TORONTO’S HOME SALES FALL BY HALF IN OCTOBER

The number of homes sold in October in metro Toronto, Canada’s largest city, fell by 49.1 percent from a year earlier, with the number of homes for sale falling to a level last seen in 2020, the Toronto Regional Real Estate Board reported last week.

The average selling price of a house was $1,089,428, 5.7 percent less than a year ago.

Prices fell most among the highest-priced single-family homes.
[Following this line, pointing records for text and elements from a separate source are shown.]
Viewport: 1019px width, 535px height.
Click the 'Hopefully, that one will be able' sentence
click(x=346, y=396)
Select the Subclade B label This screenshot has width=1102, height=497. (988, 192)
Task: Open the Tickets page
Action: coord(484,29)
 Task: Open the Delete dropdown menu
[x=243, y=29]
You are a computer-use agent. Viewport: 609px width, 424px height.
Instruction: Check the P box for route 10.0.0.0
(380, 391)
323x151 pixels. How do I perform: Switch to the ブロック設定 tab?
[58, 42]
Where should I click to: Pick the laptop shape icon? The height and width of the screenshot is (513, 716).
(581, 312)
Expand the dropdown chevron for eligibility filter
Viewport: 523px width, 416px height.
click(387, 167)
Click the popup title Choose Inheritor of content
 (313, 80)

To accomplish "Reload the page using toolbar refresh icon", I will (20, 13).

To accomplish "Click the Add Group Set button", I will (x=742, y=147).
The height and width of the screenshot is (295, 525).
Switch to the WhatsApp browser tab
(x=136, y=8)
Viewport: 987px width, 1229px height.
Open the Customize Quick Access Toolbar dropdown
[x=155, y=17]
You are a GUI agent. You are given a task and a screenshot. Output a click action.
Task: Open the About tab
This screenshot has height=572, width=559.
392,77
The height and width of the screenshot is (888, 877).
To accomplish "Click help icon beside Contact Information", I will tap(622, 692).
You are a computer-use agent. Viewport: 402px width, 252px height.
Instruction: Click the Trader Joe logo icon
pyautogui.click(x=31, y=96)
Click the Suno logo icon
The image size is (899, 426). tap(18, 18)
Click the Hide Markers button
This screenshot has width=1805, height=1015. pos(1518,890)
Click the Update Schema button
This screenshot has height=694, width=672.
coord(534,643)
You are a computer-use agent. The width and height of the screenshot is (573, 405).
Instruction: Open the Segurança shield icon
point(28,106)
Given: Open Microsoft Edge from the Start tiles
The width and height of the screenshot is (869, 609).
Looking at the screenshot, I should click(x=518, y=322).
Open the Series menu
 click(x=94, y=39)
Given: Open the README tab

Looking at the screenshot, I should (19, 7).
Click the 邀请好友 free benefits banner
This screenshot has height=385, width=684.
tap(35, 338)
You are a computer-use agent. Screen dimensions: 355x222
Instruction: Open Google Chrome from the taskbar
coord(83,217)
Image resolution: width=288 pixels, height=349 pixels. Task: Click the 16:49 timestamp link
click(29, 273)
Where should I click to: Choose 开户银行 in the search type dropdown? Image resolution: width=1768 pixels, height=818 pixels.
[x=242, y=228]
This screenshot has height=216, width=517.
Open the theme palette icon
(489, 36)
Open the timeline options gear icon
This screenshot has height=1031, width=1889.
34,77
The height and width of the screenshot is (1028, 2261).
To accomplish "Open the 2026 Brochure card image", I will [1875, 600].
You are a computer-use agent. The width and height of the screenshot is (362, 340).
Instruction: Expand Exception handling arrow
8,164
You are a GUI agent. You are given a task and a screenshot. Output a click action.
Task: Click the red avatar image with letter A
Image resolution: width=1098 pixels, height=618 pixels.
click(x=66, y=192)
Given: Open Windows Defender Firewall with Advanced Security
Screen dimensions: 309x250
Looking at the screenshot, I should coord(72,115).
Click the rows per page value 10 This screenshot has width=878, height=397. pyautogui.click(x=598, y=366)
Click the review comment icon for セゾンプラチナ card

Prices for condominiums rose 1.8 percent, year on year.

Home prices have been edging down across Canada since the country’s central bank began raising its benchmark interest rate in March. 

“Obviously, there is still a lot of economic uncertainty,” board president Kevin Crigger said in comments quoted by the Associated Press.

However, “with new listings at or near historic lows,” home prices will remain near current levels instead of declining notably further, he predicted.

TREND FORECAST: With the average selling price of a home in Canada already down more than 10 percent, we suggest the BoC rose rates only 50 basis points in late October to bring its benchmark policy

rate to 3.75 percent because of the critical recessionary pressures that lie ahead. 

And totally absent from business analysis reported by the mainstream media is the fact that the national, regional, state and city politicians who imposed strict COVID War draconian mandates on the nation for over two years are 100 percent responsible for inflationary pressures and the now declining economy.

And considering that residential real estate comprised 20 percent of Canada’s GDP in 2021, should interest rates continue to increase even at 50 basis point rates, the economy will quickly descend into recession.

TRENDPOST: As in the U.S., there are now two housing markets in Canada.

High-income earners and cash-rich households will have their pick of houses for sale, while modest- and middle-income prospective buyers – most of the population—will continue to be shut out of home ownership.

Also, according to BetterDwelling.com, nearly a third of residential credit outstanding is variable rate, with roughly half (53 percent) originating in the past year… which means the higher interest rates rise, the more the borrower has to pay. 

In the U.S., only about 10 percent of all mortgages are now adjustable rate mortgages (ARMs).